| Problem |
Lay out all of the material below as a two-column CSV headed text and answer, with each text and its answer on one row. Quote every field, turn line breaks into spaces, and leave out the pictures.

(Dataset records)
— Start —
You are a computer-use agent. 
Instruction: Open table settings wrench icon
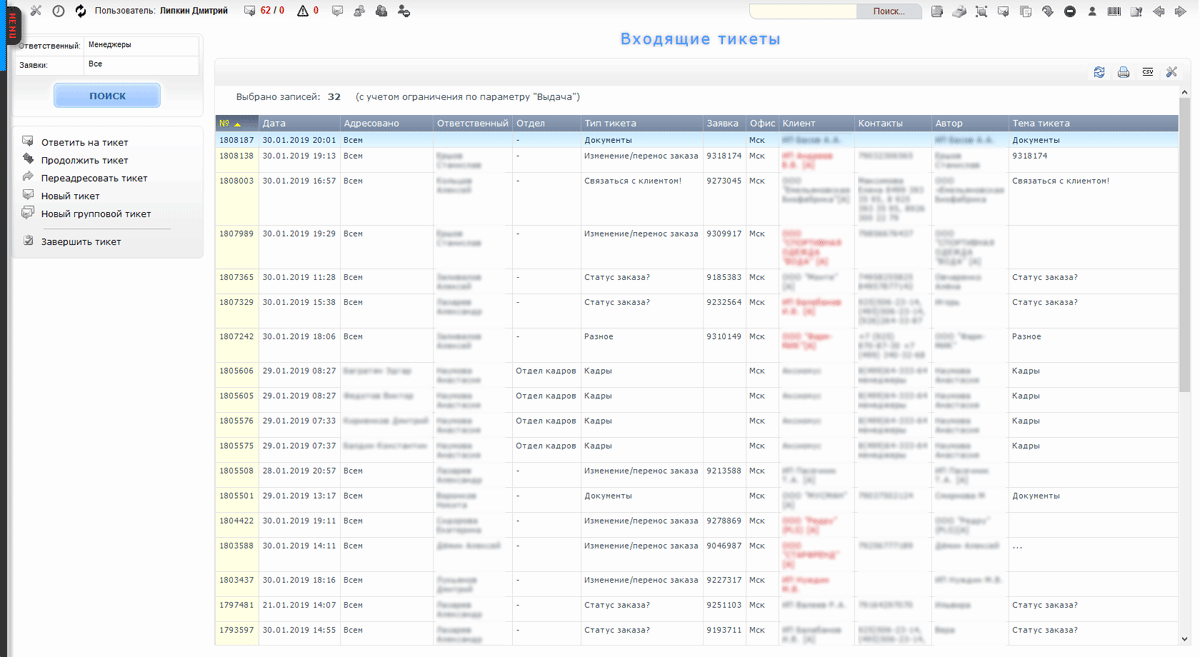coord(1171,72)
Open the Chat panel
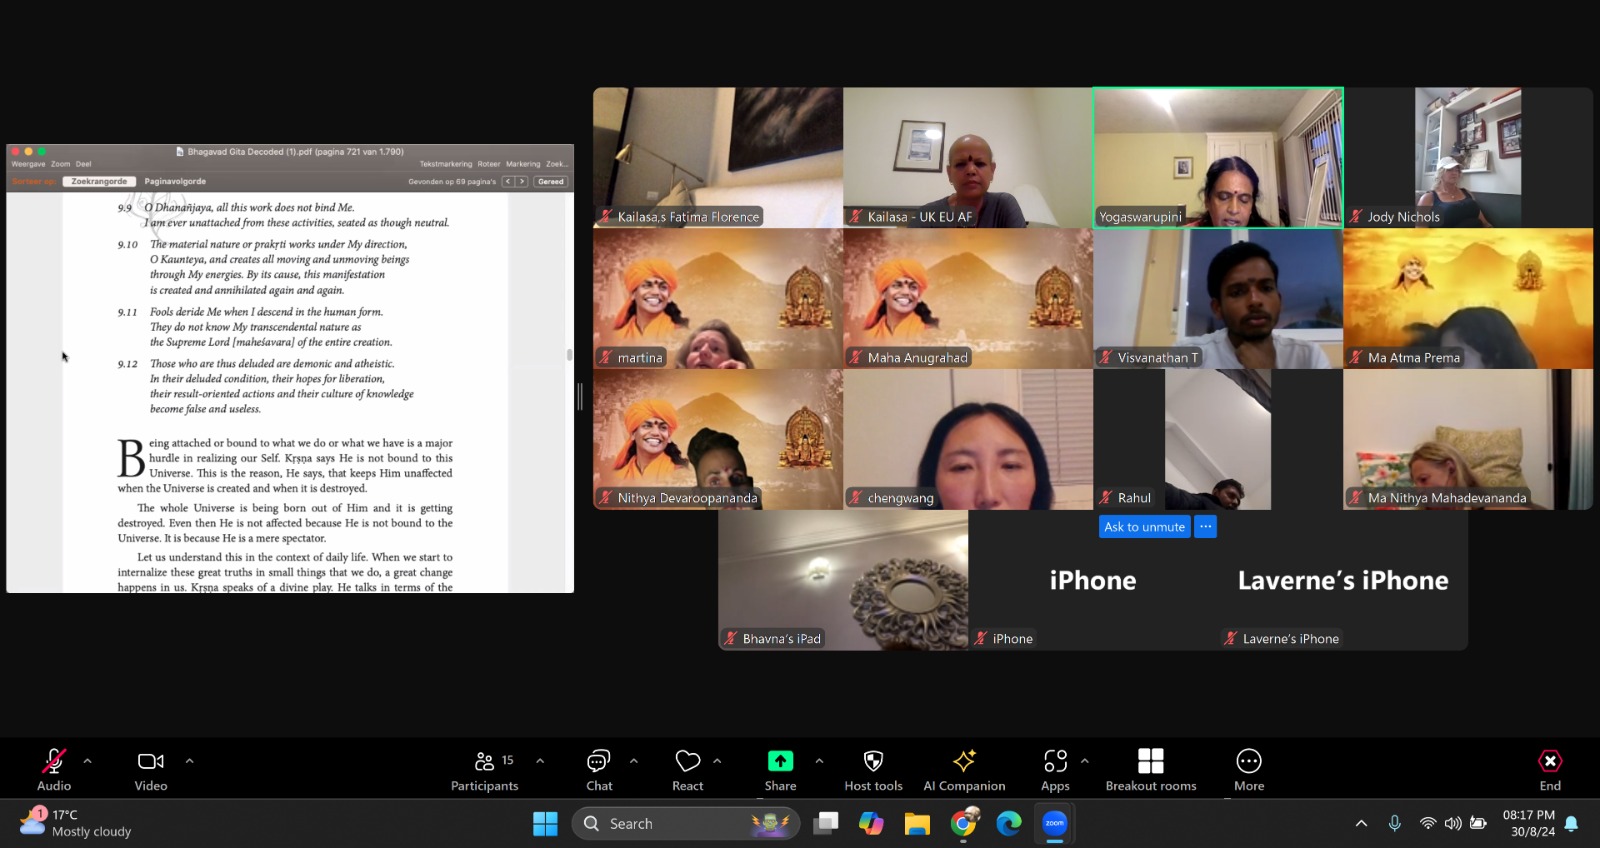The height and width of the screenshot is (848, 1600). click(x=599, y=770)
— End —
| Answer to this task |
text,answer
"You are a computer-use agent. Instruction: Open table settings wrench icon","coord(1171,72)"
"Open the Chat panel","The height and width of the screenshot is (848, 1600). click(x=599, y=770)"